* **Activity**:
Please copy out every line in the entries that includes the word "programe".

* **Task material**:
Segment Open
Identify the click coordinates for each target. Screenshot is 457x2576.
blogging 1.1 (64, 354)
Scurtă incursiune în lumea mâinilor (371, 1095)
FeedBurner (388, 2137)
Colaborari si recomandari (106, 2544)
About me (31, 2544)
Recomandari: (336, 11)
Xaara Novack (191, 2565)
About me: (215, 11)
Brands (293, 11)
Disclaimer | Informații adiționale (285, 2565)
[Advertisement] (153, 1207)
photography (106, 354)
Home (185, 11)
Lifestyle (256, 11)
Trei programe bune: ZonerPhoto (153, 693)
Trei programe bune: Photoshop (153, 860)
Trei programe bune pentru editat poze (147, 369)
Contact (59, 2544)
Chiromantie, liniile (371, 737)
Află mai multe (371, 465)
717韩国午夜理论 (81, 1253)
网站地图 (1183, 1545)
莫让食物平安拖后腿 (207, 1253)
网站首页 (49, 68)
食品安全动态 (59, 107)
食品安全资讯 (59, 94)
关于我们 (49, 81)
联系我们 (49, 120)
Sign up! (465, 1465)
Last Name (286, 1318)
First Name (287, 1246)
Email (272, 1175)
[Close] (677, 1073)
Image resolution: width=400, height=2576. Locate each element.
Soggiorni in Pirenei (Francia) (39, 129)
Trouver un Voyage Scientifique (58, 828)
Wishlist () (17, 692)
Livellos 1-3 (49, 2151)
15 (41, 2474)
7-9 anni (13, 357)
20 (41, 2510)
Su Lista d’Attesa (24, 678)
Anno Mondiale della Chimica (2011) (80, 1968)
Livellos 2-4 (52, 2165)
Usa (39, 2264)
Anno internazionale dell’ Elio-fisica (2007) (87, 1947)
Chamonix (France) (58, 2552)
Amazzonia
Segment Closed
* **Solution to this exercise**:
Trei programe bune: ZonerPhoto (153, 693)
Trei programe bune: Photoshop (153, 860)
Trei programe bune pentru editat poze (147, 369)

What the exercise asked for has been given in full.